Why Vitamin A and D Supplements May Not Be as Useful or Harmless as You Thought
Posted: August 21, 2009 Filed under: Food and it's Impact on Our Health, Non-Toxic Choices Leave a comment A landmark paper from the Vitamin D Council asserts that a form of vitamin A, retinoic acid, can block the activity of vitamin D by weakly activating the vitamin D response element on genes. Since vitamin D levels are crucial for human health, that means it is essential to have the proper ratio of vitamin D to vitamin A in your body.

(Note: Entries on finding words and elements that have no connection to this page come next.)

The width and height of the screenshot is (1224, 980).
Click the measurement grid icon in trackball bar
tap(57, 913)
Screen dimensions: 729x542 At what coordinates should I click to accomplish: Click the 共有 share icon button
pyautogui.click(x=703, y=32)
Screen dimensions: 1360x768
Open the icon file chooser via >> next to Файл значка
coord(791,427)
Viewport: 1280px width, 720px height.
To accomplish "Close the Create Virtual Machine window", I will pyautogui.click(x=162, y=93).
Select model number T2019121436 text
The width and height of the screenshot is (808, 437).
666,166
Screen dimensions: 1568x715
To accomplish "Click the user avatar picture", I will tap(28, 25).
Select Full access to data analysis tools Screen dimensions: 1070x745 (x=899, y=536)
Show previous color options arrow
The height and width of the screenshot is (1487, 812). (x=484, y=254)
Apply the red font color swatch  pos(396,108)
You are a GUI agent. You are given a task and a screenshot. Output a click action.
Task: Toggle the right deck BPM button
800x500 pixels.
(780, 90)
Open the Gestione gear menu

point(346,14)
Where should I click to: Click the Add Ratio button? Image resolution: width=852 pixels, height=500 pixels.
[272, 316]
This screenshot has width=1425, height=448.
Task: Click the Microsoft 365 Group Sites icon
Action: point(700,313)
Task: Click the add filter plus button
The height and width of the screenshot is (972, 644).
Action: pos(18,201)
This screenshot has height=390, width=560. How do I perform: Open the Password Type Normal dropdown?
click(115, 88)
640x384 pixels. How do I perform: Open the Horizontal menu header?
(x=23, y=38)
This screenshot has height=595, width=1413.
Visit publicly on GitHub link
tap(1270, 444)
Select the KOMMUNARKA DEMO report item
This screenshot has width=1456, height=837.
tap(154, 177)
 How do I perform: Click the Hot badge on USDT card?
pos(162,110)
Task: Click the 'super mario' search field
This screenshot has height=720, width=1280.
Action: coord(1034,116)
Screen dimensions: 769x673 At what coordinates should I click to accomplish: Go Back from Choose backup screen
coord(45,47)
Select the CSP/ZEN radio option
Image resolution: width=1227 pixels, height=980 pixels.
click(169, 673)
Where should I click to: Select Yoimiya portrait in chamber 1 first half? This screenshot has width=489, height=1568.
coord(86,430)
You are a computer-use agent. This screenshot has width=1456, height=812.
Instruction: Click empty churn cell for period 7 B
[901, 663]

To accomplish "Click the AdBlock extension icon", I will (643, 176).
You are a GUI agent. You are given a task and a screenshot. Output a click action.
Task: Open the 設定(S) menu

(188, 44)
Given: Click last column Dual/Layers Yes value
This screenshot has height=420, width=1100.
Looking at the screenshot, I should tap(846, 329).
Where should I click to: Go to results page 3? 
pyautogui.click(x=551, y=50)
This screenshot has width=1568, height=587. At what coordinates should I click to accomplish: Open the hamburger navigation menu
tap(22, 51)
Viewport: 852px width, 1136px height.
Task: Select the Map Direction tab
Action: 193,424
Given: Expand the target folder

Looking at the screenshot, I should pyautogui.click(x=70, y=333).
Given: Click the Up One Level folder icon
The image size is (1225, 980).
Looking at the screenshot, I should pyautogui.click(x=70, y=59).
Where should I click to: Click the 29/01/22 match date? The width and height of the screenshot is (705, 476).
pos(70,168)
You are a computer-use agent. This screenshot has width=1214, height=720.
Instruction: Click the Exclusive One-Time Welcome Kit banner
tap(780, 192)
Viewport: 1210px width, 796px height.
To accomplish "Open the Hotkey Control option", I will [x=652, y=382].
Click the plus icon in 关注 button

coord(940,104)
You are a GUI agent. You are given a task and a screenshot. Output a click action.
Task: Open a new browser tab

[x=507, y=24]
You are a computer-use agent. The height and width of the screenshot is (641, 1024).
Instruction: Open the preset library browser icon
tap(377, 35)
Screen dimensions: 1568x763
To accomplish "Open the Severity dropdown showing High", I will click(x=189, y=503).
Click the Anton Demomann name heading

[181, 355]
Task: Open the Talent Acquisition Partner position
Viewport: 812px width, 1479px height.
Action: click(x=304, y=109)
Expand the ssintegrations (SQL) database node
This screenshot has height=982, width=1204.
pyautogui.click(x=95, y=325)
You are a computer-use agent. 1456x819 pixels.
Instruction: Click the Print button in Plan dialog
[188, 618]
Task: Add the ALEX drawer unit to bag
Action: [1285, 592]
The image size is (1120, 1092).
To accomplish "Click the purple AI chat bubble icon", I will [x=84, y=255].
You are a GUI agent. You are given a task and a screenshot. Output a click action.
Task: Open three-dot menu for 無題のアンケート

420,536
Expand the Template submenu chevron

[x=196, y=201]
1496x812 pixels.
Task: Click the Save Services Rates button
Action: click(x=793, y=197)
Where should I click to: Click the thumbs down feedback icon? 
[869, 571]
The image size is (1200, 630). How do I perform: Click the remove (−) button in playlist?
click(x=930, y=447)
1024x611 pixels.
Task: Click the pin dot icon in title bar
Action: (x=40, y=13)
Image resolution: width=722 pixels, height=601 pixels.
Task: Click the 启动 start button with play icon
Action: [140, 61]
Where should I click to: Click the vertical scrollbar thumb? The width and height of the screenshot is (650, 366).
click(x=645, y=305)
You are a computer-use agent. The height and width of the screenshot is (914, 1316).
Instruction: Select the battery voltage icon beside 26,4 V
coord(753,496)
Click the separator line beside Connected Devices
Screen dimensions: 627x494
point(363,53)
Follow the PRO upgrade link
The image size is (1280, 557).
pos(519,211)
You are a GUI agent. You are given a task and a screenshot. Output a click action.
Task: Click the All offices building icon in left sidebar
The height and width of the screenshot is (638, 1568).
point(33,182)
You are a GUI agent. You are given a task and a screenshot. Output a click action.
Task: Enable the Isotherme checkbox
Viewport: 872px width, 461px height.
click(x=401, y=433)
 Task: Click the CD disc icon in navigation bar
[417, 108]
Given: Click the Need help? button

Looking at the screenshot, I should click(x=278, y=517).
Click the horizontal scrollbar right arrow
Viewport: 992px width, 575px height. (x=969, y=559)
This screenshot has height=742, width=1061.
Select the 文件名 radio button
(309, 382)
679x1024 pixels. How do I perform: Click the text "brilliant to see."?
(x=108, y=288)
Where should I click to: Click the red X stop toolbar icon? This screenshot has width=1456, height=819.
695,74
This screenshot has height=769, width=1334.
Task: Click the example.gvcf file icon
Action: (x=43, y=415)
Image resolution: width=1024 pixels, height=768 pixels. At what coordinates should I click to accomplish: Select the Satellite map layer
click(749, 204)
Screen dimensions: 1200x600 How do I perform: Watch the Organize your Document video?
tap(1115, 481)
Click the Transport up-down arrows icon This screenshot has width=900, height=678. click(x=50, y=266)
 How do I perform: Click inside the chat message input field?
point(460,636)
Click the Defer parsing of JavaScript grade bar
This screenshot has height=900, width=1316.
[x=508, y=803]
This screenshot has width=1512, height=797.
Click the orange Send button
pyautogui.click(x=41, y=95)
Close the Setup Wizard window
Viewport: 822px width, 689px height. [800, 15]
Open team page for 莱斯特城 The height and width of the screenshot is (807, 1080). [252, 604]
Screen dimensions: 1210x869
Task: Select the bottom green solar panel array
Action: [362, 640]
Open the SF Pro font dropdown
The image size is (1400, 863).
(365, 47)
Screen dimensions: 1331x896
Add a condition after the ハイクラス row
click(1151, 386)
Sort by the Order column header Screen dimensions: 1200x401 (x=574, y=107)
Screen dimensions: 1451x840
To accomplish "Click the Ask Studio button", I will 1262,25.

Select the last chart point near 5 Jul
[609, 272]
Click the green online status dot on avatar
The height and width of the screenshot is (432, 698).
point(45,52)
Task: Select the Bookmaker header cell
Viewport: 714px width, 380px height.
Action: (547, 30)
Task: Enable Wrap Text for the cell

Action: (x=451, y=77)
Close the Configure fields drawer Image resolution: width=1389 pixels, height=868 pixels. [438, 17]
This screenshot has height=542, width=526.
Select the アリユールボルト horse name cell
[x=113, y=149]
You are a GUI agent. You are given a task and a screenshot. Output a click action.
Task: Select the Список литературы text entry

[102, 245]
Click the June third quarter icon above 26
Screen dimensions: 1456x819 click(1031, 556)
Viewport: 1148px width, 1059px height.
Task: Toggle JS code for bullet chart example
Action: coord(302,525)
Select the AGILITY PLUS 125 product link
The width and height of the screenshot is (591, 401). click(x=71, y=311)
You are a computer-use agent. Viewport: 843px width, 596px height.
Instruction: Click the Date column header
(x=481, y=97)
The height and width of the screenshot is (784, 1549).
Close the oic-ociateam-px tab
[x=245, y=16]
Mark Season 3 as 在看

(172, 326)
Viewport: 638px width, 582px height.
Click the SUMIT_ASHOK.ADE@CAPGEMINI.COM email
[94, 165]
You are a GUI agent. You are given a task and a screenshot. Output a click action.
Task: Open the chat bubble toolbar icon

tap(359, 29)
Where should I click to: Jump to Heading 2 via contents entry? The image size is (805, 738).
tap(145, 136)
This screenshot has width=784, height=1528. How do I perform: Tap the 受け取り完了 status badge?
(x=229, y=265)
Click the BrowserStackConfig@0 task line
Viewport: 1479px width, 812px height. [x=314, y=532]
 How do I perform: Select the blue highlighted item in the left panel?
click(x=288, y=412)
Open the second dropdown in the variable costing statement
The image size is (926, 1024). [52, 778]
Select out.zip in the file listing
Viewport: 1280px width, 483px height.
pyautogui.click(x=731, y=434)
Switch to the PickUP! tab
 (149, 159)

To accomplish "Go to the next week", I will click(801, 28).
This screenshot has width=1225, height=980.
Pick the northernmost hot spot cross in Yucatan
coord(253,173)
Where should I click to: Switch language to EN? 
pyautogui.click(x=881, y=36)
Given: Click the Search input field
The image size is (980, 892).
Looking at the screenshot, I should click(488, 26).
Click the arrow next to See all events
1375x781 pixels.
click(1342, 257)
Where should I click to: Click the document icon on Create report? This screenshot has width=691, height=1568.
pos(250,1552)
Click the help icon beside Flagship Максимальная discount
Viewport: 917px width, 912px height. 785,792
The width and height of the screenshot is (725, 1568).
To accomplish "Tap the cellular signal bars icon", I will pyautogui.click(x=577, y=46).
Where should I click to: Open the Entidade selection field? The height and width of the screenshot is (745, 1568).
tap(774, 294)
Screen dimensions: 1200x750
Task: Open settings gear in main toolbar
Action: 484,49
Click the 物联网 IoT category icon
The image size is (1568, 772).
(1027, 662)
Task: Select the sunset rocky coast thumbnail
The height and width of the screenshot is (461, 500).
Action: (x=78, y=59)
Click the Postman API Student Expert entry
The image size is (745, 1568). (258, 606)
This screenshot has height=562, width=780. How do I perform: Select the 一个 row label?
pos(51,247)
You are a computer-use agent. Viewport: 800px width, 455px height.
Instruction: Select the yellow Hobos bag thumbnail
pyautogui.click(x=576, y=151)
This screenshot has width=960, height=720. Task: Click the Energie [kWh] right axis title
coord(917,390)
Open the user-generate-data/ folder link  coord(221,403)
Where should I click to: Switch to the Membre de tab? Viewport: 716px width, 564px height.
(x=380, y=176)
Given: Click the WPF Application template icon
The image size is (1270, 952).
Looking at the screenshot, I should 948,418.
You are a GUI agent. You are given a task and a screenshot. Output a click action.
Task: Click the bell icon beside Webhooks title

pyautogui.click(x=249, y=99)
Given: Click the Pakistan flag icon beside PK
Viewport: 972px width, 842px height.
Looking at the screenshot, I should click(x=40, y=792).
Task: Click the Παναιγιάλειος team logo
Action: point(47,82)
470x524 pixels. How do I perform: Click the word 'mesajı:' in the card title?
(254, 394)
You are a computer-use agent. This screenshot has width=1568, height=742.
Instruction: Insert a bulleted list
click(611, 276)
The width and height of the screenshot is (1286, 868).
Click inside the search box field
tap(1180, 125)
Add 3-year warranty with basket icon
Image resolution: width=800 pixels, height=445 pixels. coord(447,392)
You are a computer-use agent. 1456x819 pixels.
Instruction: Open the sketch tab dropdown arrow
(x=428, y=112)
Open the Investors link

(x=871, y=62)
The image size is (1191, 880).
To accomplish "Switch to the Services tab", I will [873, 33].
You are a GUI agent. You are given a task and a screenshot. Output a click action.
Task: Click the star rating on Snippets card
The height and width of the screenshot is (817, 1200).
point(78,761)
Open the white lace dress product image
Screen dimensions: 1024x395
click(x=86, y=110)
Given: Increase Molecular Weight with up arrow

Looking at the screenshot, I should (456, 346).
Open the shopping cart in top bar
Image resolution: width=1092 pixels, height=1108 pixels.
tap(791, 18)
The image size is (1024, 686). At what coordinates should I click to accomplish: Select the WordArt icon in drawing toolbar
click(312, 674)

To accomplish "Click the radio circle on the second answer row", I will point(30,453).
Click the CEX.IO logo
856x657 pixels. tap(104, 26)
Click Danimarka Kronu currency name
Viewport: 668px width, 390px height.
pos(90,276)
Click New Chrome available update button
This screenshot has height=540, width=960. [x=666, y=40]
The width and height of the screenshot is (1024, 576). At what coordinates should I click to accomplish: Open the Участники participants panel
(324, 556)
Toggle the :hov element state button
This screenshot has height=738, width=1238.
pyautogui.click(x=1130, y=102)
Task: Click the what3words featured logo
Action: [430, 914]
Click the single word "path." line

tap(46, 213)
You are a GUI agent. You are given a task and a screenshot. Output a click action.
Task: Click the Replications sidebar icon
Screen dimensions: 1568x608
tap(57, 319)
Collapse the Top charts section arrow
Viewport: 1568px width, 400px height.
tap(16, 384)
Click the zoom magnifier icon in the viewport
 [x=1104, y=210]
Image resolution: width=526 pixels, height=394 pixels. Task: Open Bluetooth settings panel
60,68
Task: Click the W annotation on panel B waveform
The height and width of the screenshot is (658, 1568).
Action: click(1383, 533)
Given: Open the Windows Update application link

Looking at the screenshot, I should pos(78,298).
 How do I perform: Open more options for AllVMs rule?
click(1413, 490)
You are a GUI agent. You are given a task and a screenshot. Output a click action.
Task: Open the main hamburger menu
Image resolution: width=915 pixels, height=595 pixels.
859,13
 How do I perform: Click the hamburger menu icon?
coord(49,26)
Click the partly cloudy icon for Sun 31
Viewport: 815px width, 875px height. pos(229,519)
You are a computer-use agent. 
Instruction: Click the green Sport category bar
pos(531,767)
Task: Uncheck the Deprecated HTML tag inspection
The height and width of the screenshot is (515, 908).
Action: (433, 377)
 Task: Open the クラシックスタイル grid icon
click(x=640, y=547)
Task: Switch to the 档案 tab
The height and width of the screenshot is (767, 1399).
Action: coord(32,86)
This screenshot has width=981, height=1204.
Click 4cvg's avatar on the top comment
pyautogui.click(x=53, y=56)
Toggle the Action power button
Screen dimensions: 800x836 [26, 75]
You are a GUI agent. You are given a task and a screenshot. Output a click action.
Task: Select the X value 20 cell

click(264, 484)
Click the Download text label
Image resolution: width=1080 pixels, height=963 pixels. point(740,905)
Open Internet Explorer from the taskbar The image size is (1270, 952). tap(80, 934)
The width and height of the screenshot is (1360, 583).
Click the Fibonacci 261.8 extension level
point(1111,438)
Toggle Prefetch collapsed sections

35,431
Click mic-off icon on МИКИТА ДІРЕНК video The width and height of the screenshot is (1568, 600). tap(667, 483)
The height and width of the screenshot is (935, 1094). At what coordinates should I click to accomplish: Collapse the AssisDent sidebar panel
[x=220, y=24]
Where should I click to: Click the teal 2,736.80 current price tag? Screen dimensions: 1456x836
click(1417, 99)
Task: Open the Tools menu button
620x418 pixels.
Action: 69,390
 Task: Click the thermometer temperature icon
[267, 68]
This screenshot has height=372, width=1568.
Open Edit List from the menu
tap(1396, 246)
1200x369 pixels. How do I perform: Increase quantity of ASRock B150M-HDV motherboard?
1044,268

This means that vitamin A supplementation is potentially dangerous. Vitamin A production is tightly controlled in your body, the source (substrate) being carotenoids from vegetables in your intestine. Your body uses these carotenoid substrates to make exactly the right amount of retinol. But when you take vitamin A as retinol directly, such as in cod liver oil, you intervene in this closed system and bypass the controls.
The goal is to provide all the vitamin A and vitamin D substrate your body would have obtained in a natural state, so your body can regulate both systems naturally. This is best done by eating grass fed meat, raw butter from grass fed animals, free range chickens, meat stocks, colorful vegetables and by exposing your skin to sun every day. And throw out the sunscreen- it’s toxic!